OBJECTIVE: To longitudinally examine patterns in supragingival and subgingival bacterial acquisition and colonization as well as host response in health and gingivitis in current and never smokers.
MATERIALS AND METHODS: 15 current and 15 non-smokers over 18 years of age with no history of systemic disease, current or planned pregnancy, recent or prophylactic antibiotic use were recruited. Following baseline evaluation and prophylaxis, stents were fabricated to protect 3 adjacent teeth in 2 quadrants during brushing. Clinical data, gingival crevicular fluid, supragingival and subgingival plaque samples were collected at day 0, 1, 2, 4, 7, 14 and 21. At each visit the patient was scaled, polished and flossed to ensure uninterrupted plaque formation for the next visit. 16S cloning and sequencing was utilized for bacterial identification and enumeration. A multiplexed bead-based assay was utilized to identify levels of 27 immune mediators in the crevicular fluid. Within-subject and between-subject comparisons were made using Wilcoxon signed rank and Kruskal-Wallis tests respectively.
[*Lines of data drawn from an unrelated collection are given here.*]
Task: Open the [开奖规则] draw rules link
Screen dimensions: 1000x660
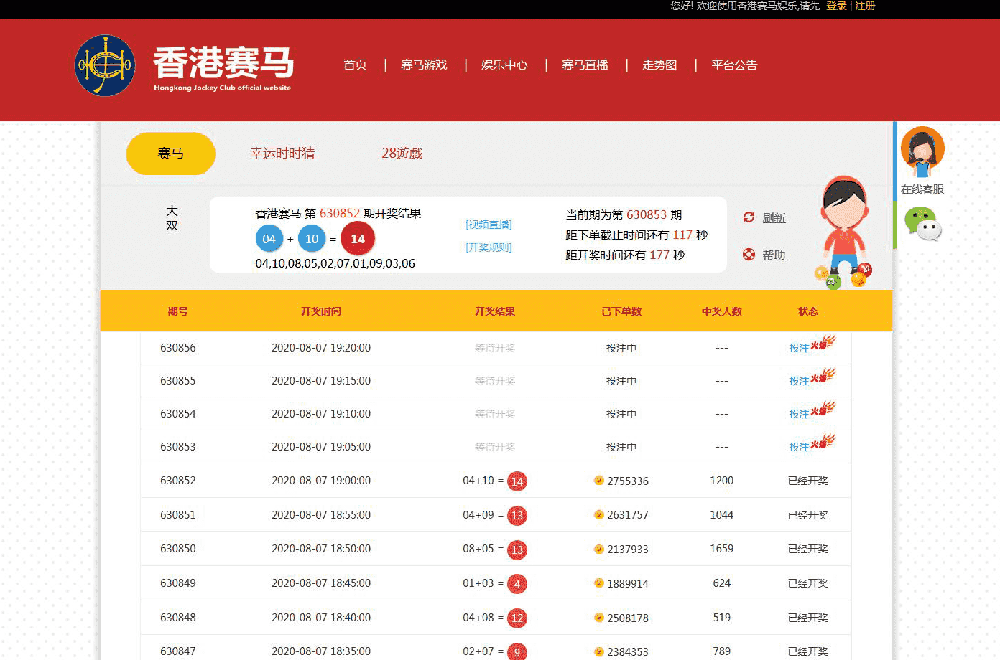Action: (488, 247)
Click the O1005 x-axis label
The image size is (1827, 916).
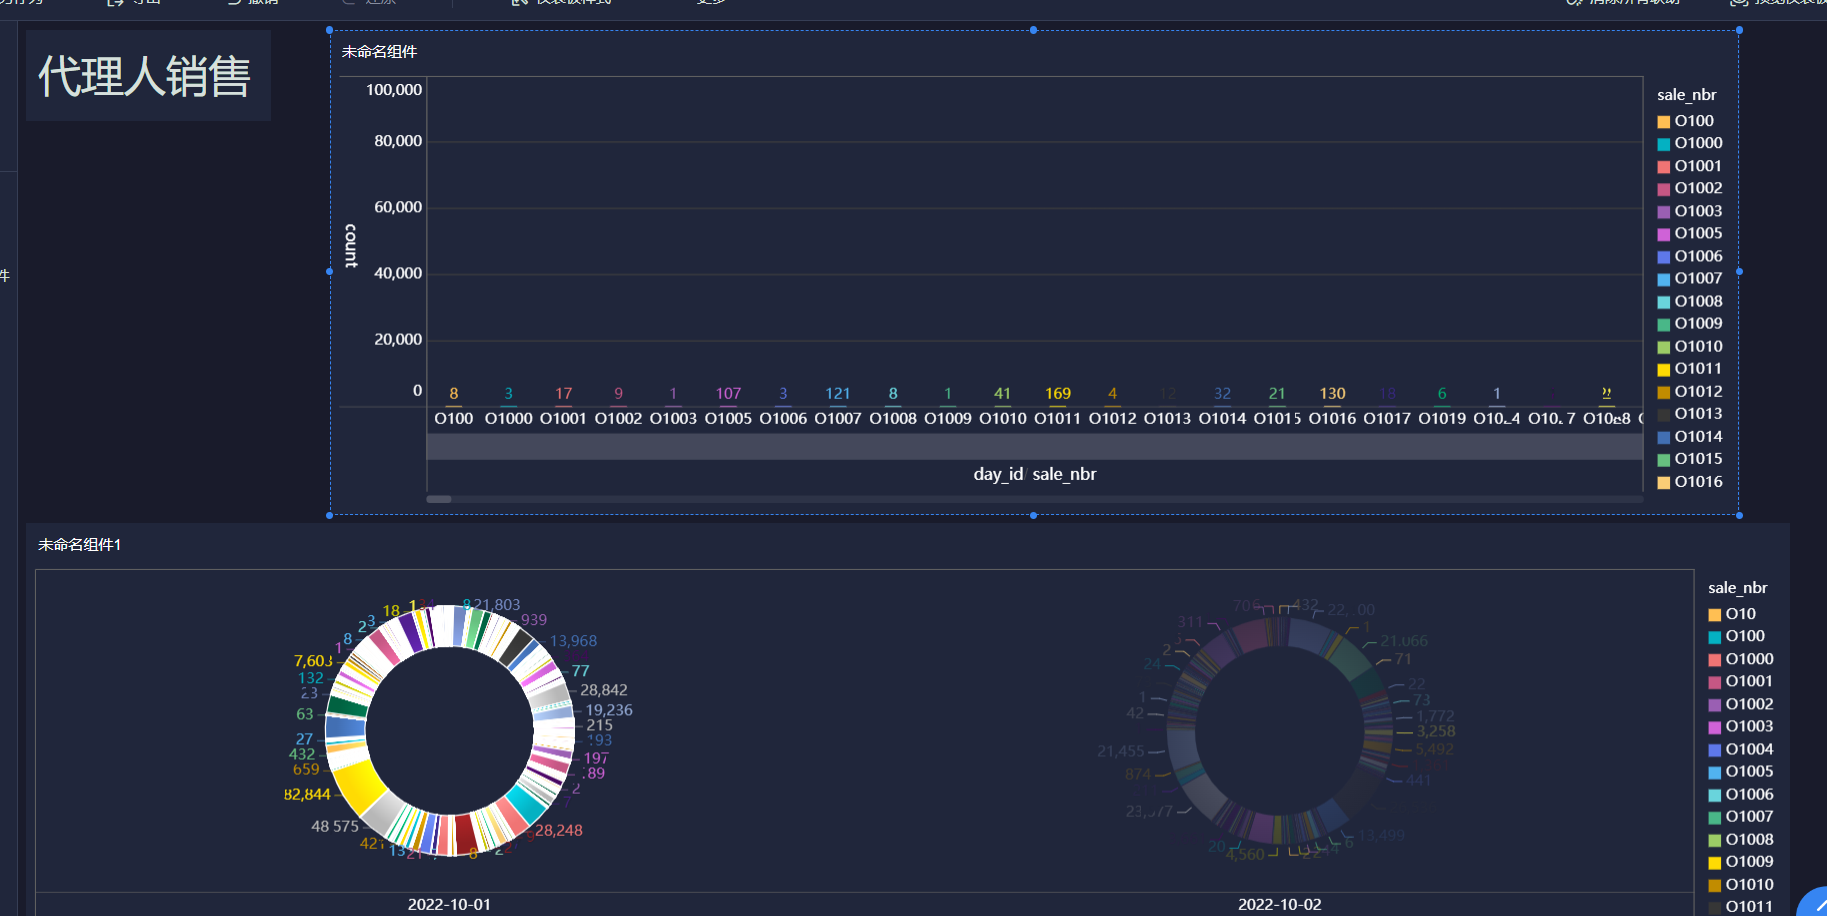(728, 418)
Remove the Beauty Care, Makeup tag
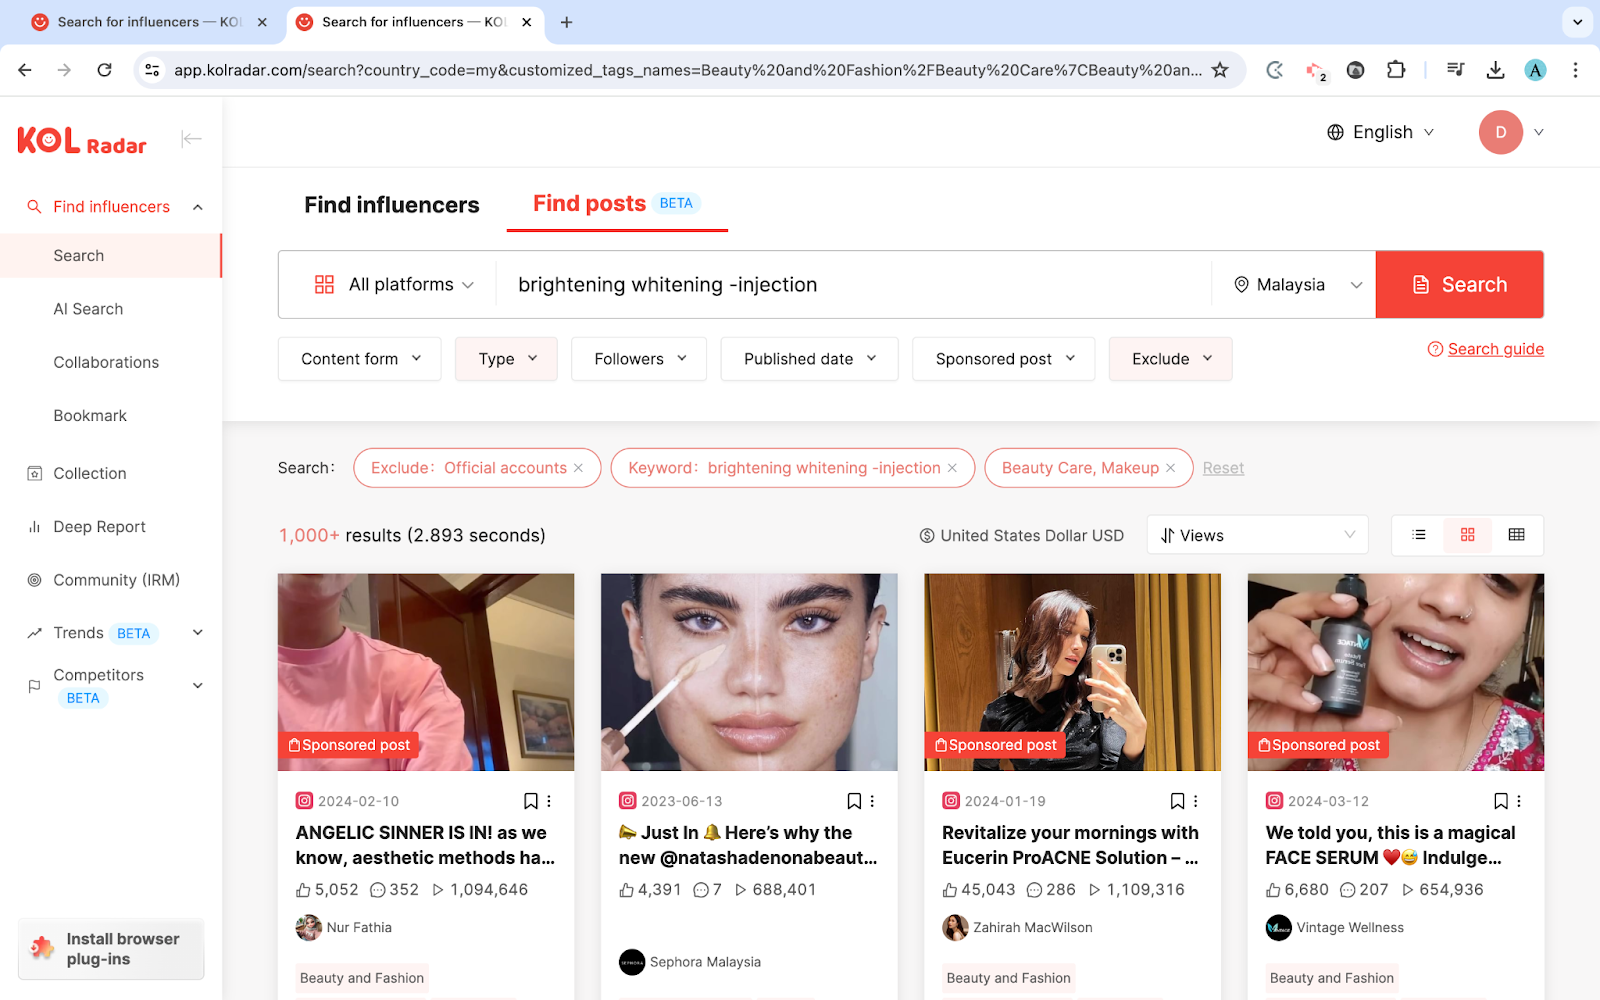1600x1000 pixels. (x=1171, y=468)
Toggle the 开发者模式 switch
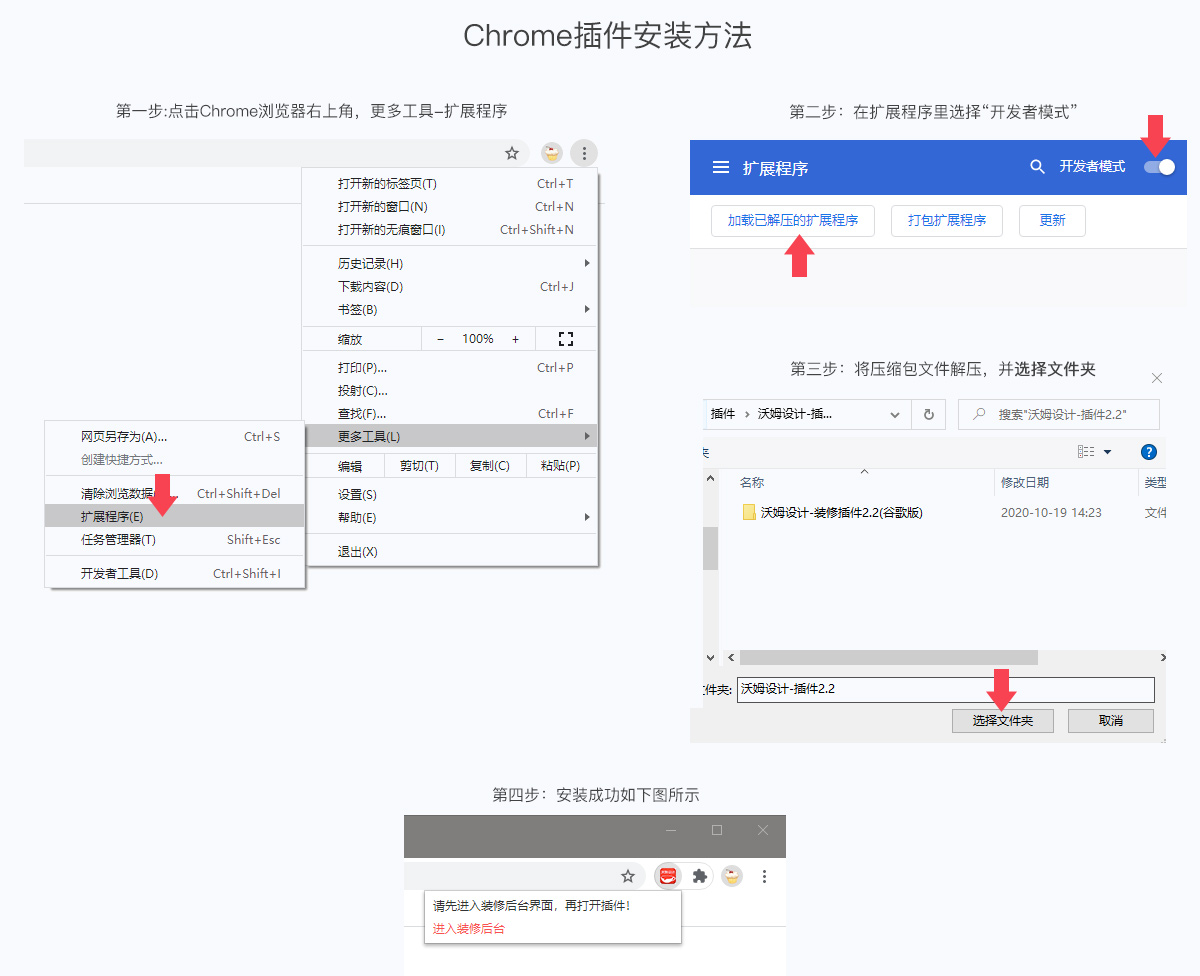1200x976 pixels. click(1160, 167)
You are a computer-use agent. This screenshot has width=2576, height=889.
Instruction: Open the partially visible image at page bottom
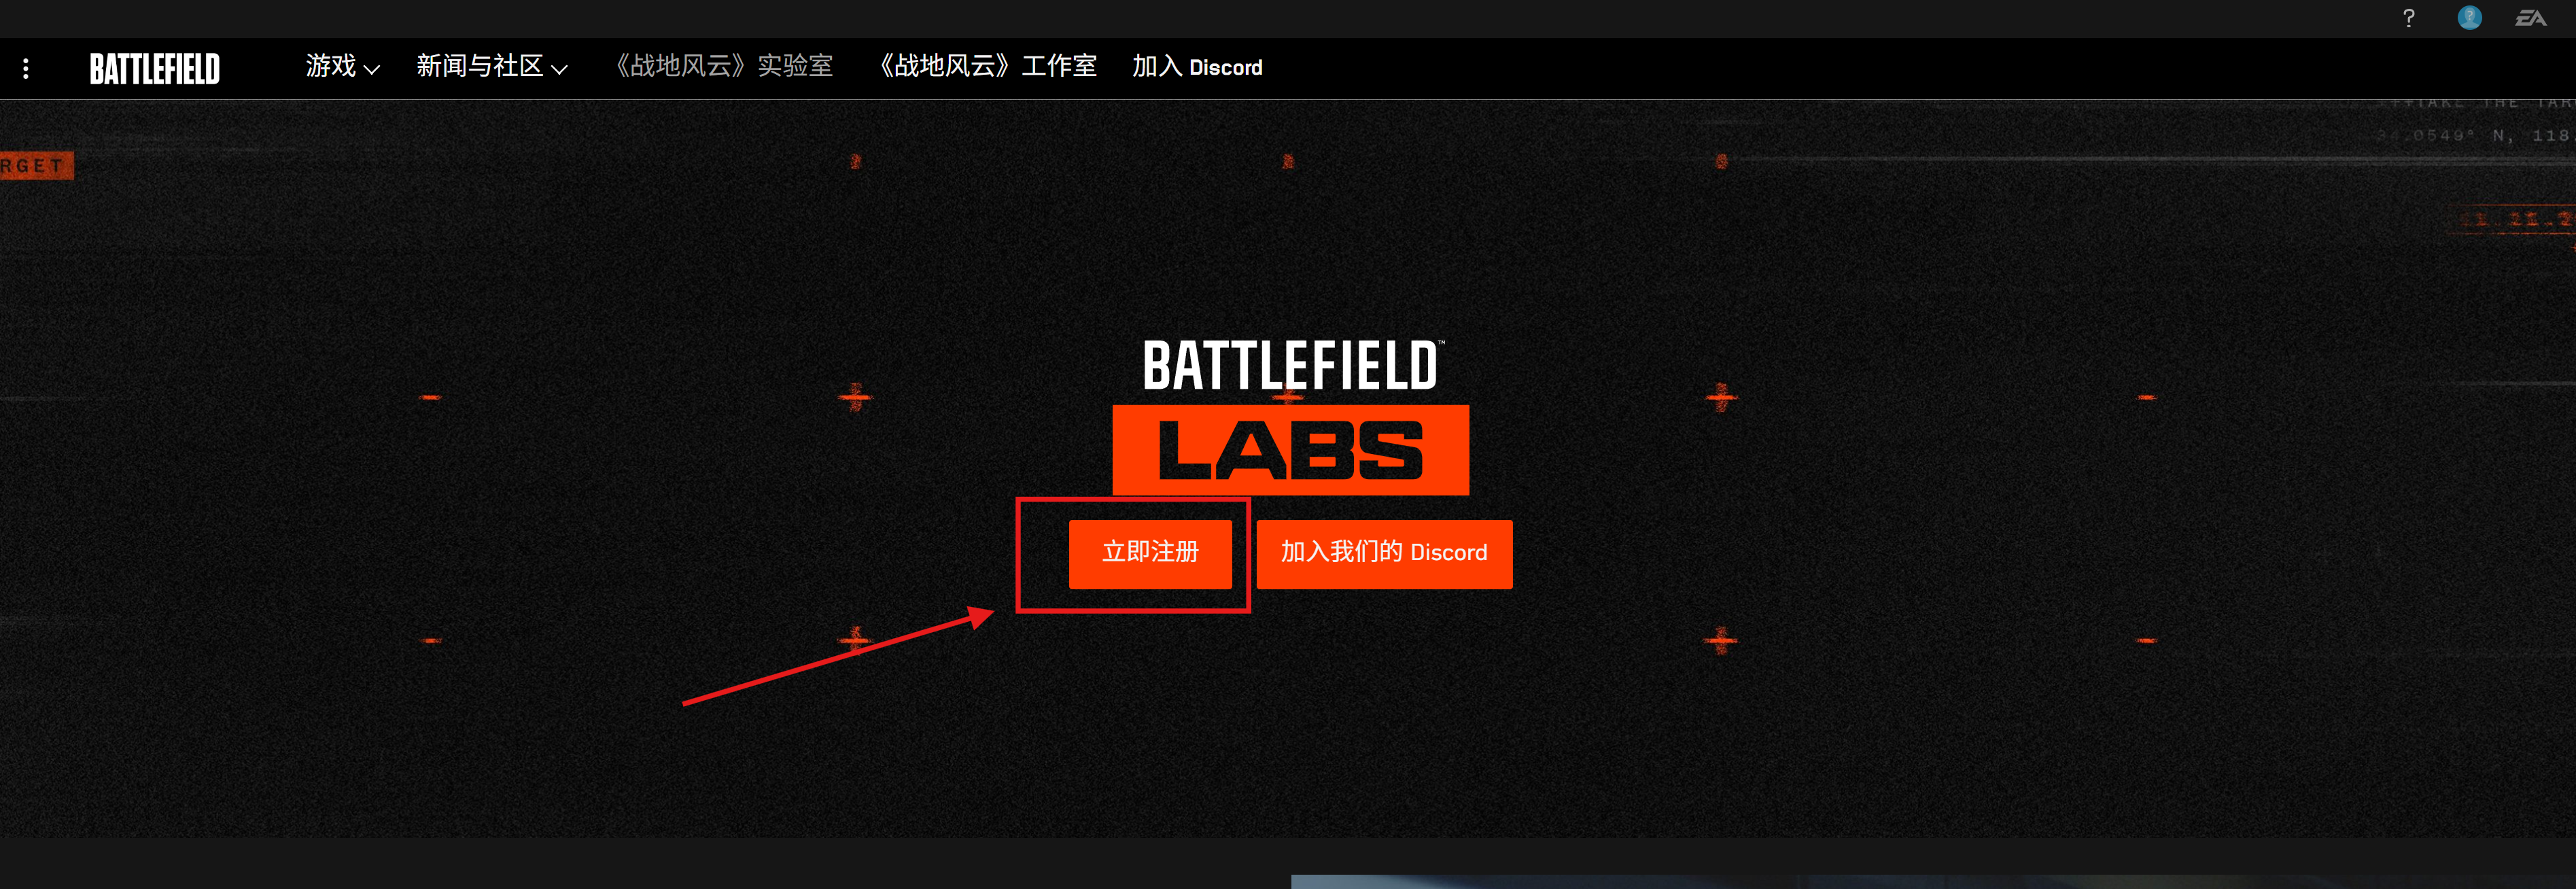coord(1932,882)
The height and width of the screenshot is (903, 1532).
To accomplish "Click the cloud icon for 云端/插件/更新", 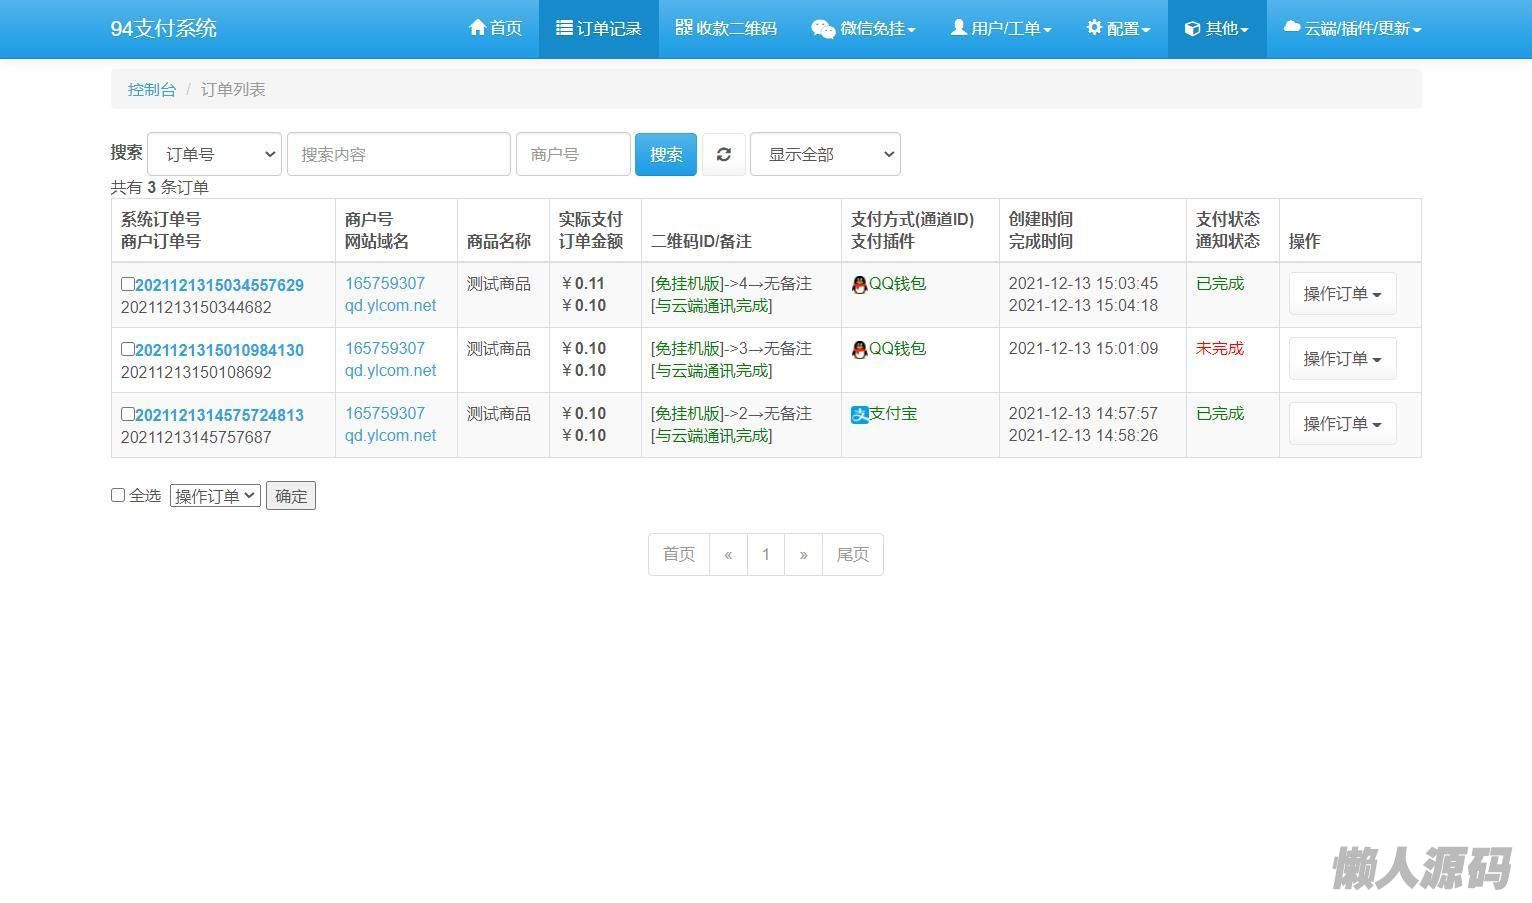I will [x=1292, y=28].
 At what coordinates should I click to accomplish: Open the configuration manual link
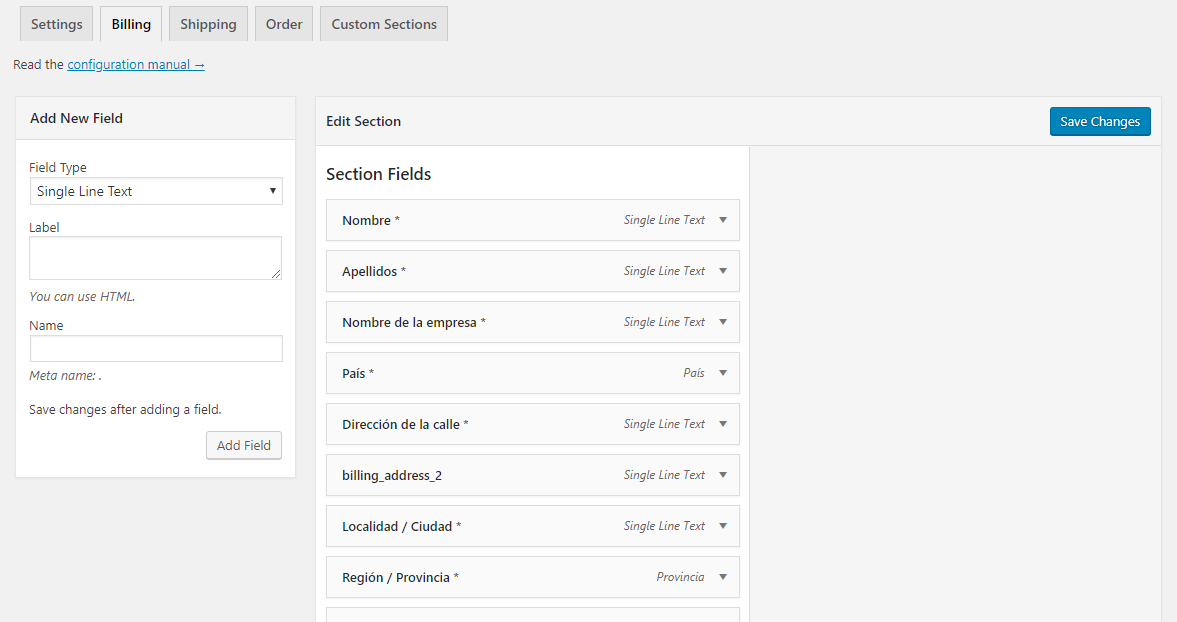tap(136, 64)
RESULTS: Both current and never smokers developed gingivitis over the 21 days of plaque accumulation. No significant difference was noted in plaque index
(Rustogi), or gingival index (Loe & Silness) at any time point. A Shannon-Weiner diversity index revealed increased diversity in never smokers with no significant alterations in current smoker diversity in both supragingival and subgingival biofilms as the onset of gingivitis occurred. Current smokers had potentially pathogenic bacteria present (Fusobacterium), even in health. A Bray-Curtis similarity index revealed a significant shift in subgingival bacteria at day 14 of plaque accumulation in the similarity of the never smoker biofilm to health. No such shift was seen subgingivally in current smokers. An inflammation score was obtained and it revealed that current smokers exist in a hyper-inflamed state when compared to never smokers.
CONCLUSIONS: Smoking alters both the profile of the bacterial biofilm present in health as well as the host-response to the bacterial insult that results in gingivitis.